細胞融合的方法動物細胞雜交或細胞融合 將兩個不同種的親本細胞A和B，以滅活的仙台病毒或聚乙二醇(PEG)為融合誘導劑，使A和B兩細胞融合成為一個具兩個遺傳性不同核的異核體（如遺傳性相同的核融合在一起叫同核體）。隨後異核體經有絲分裂成為兩個具有A和B兩親本的雜種融合核。AB雜種經多次分裂，B親本的染色體會逐漸減少到一個或完全消失(圖6)。

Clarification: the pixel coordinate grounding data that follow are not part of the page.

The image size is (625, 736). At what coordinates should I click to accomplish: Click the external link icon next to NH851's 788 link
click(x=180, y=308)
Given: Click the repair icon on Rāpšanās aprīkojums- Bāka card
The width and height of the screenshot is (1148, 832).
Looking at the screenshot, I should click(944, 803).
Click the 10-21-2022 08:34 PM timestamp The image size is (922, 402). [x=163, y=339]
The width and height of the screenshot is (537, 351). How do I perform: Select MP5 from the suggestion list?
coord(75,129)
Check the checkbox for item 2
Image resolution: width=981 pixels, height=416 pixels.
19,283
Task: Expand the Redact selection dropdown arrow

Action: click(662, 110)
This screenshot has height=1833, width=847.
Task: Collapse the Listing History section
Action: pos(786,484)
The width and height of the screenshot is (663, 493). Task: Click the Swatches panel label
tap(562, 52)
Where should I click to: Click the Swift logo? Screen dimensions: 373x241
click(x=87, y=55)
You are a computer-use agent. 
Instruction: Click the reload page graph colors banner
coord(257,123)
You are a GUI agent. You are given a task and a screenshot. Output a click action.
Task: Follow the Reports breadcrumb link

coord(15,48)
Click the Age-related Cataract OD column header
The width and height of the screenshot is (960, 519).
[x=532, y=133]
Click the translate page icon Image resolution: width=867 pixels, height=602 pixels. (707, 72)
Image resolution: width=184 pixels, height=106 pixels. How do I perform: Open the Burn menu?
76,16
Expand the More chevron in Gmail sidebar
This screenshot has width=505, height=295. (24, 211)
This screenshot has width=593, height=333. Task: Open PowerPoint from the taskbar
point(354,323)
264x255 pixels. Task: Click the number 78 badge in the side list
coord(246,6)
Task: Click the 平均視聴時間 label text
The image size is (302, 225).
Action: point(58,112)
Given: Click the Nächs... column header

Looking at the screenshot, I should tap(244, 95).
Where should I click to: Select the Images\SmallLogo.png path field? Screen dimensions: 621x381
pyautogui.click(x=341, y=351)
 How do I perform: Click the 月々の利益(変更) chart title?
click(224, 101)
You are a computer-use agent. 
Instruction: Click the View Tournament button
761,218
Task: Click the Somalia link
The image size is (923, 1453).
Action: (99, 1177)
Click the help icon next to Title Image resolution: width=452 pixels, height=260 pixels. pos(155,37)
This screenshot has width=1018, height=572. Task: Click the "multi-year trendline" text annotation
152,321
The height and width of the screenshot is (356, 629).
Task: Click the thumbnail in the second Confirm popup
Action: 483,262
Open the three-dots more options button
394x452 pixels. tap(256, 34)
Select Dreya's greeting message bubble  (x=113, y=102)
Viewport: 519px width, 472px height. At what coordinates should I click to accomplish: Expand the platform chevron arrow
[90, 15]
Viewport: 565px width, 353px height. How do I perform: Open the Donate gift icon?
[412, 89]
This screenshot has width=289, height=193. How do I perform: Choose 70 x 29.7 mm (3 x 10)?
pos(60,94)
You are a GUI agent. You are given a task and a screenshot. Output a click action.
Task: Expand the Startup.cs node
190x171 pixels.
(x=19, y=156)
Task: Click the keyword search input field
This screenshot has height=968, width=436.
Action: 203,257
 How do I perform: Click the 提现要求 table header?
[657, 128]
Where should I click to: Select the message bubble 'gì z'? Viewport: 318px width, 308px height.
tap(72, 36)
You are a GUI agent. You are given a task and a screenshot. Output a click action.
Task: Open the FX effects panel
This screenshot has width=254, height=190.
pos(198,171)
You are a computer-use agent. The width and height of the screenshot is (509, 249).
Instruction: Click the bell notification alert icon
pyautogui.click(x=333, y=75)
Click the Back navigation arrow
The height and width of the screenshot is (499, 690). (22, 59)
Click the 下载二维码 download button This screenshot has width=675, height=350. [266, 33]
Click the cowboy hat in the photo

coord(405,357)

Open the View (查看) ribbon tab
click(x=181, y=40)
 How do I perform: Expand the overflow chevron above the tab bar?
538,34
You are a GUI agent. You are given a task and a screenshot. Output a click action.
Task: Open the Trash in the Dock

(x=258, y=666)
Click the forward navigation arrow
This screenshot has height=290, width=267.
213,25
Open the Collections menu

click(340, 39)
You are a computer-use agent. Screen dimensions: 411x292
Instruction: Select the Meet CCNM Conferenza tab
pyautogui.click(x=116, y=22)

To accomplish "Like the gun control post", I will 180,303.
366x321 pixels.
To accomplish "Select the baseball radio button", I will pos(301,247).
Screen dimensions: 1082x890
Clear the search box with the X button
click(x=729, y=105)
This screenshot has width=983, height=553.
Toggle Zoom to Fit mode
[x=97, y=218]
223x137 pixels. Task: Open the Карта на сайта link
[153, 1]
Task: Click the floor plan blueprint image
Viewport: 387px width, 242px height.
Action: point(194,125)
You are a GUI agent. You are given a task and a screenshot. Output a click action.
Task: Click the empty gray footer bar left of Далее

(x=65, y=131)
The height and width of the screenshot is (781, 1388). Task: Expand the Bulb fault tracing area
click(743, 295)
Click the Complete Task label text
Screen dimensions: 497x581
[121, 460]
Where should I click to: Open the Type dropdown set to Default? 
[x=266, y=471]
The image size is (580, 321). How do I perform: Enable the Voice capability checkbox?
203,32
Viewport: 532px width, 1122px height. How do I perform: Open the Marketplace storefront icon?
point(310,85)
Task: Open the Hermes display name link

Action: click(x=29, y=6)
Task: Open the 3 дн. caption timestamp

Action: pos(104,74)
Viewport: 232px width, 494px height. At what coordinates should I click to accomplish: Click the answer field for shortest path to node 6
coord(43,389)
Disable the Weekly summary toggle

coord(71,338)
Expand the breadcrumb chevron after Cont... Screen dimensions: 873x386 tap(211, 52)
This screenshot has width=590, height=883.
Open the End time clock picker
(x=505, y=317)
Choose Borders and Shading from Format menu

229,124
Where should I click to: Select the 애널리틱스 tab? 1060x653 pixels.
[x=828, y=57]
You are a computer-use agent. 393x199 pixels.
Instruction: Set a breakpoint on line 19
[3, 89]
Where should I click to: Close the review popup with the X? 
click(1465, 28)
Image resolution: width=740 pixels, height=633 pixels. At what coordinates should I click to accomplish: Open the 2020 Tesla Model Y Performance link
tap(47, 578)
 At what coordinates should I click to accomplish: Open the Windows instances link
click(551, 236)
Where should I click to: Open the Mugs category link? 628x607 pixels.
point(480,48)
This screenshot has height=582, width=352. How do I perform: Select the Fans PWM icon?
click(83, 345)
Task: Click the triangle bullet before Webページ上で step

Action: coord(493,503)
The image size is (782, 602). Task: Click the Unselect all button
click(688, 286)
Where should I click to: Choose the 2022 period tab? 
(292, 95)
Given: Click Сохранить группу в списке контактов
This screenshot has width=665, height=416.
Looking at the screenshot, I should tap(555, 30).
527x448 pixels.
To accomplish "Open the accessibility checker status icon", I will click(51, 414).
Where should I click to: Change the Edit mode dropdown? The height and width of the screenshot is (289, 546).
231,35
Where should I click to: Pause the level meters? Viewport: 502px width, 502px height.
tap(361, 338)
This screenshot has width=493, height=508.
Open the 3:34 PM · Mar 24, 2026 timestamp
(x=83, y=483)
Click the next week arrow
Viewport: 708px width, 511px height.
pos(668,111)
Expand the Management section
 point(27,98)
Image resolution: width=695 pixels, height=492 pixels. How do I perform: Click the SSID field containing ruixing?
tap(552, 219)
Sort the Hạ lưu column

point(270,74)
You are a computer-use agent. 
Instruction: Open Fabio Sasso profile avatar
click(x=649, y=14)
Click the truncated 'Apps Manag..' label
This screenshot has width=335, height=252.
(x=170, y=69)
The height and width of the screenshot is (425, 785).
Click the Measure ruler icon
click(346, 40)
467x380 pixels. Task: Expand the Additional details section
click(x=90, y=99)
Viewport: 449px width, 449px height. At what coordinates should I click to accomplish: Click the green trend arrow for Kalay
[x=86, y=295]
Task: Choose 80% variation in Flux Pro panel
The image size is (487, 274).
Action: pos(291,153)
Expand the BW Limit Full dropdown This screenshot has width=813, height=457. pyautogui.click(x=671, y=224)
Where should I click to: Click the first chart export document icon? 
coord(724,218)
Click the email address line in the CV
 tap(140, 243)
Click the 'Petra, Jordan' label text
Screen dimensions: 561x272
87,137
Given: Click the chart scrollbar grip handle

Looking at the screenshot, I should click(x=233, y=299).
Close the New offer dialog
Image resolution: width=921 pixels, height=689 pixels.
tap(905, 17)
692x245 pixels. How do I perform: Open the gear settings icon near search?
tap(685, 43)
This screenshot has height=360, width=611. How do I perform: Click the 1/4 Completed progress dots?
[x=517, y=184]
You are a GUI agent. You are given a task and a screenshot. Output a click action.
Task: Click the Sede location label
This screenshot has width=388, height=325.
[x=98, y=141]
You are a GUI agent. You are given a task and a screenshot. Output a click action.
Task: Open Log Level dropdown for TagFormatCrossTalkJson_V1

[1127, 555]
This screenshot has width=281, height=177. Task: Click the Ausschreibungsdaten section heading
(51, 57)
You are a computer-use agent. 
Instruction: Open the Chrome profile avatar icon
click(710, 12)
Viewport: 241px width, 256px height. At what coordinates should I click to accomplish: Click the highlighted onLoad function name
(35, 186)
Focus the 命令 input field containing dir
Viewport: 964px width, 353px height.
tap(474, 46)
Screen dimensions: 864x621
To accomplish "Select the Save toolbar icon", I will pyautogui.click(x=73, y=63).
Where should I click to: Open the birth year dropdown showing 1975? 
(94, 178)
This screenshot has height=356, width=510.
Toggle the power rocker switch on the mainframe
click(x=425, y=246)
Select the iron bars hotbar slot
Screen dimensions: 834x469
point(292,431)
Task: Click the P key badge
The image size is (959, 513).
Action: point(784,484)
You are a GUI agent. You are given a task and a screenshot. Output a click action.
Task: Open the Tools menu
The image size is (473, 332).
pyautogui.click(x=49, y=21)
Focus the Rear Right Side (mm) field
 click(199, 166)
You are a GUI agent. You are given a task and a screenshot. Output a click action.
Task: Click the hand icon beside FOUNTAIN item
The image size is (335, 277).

植物體細胞雜交①原生質體的分離。植物細胞之間有果膠質粘連，每個細胞之外還有一層纖維素組成的壁，因此，在分離原生質體時，首先要在一定濃度的酶液(果膠酶與纖維素酶)中保溫，消去果膠質與纖維素後才能使原生質體分離出來。②原生質體的融合。不同種之間原生質體的融合，須選用一種融合誘導劑(聚乙二醇，或高鈣CaCl2.2啹O,0.05M溶於甘露醇 0.4M和pH10.5)誘導融合。它們的誘導率可達20～50%。③雜種細胞的選擇與培養。細胞融合後要把雜種細胞選擇出來。一般都利用各種生化指標和遺傳標記來選擇和鑒定。例如，使用天然的或人工誘變的突變體，如白化苗、營養缺陷型、抗葯性突變體等，或根據不同材料對激素敏感性不同，生長差異等，來設計適合的選擇系統。如果融合的原生質體一個是白化，另一個具葉綠體,就可用機械的方法，把融合的細胞在倒置顯微鏡下把它們挑選出來進行培養。這些細胞培養到各個發育階段，如愈傷組織、分化苗和根，都需要更換培養基，才能使它們順利地再生成植株。